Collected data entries
···

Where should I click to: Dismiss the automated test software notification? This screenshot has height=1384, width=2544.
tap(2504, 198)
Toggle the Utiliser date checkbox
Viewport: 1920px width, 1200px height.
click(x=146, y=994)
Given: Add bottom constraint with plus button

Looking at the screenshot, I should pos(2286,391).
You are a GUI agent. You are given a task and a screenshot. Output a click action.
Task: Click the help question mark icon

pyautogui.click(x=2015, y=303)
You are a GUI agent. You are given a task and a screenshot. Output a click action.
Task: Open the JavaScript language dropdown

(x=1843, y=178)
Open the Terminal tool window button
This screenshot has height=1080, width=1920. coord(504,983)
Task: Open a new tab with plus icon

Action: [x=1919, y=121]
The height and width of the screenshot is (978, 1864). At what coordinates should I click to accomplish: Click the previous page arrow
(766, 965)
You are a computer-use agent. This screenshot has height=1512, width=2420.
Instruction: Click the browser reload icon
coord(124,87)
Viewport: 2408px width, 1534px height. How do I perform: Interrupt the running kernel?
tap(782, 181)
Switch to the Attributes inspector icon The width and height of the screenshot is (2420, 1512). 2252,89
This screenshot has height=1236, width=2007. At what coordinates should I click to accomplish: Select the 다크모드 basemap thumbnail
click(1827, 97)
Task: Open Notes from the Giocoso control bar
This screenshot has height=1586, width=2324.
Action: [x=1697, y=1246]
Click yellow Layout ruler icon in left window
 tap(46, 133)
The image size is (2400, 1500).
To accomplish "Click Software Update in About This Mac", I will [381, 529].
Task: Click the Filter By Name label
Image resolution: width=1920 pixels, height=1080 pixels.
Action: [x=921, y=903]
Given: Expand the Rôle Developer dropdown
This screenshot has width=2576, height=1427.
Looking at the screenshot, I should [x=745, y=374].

···

Copy the entries word for word. Leave nothing out.

Where should I click to: Dismiss the automated test software notification? This screenshot has height=1384, width=2544.
tap(2504, 198)
Toggle the Utiliser date checkbox
Viewport: 1920px width, 1200px height.
click(x=146, y=994)
Given: Add bottom constraint with plus button

Looking at the screenshot, I should pos(2286,391).
You are a GUI agent. You are given a task and a screenshot. Output a click action.
Task: Click the help question mark icon

pyautogui.click(x=2015, y=303)
You are a GUI agent. You are given a task and a screenshot. Output a click action.
Task: Open the JavaScript language dropdown

(x=1843, y=178)
Open the Terminal tool window button
This screenshot has height=1080, width=1920. coord(504,983)
Task: Open a new tab with plus icon

Action: [x=1919, y=121]
The height and width of the screenshot is (978, 1864). At what coordinates should I click to accomplish: Click the previous page arrow
(766, 965)
You are a computer-use agent. This screenshot has height=1512, width=2420.
Instruction: Click the browser reload icon
coord(124,87)
Viewport: 2408px width, 1534px height. How do I perform: Interrupt the running kernel?
tap(782, 181)
Switch to the Attributes inspector icon The width and height of the screenshot is (2420, 1512). 2252,89
This screenshot has height=1236, width=2007. At what coordinates should I click to accomplish: Select the 다크모드 basemap thumbnail
click(1827, 97)
Task: Open Notes from the Giocoso control bar
This screenshot has height=1586, width=2324.
Action: [x=1697, y=1246]
Click yellow Layout ruler icon in left window
 tap(46, 133)
The image size is (2400, 1500).
To accomplish "Click Software Update in About This Mac", I will [381, 529].
Task: Click the Filter By Name label
Image resolution: width=1920 pixels, height=1080 pixels.
Action: [x=921, y=903]
Given: Expand the Rôle Developer dropdown
This screenshot has width=2576, height=1427.
Looking at the screenshot, I should [x=745, y=374].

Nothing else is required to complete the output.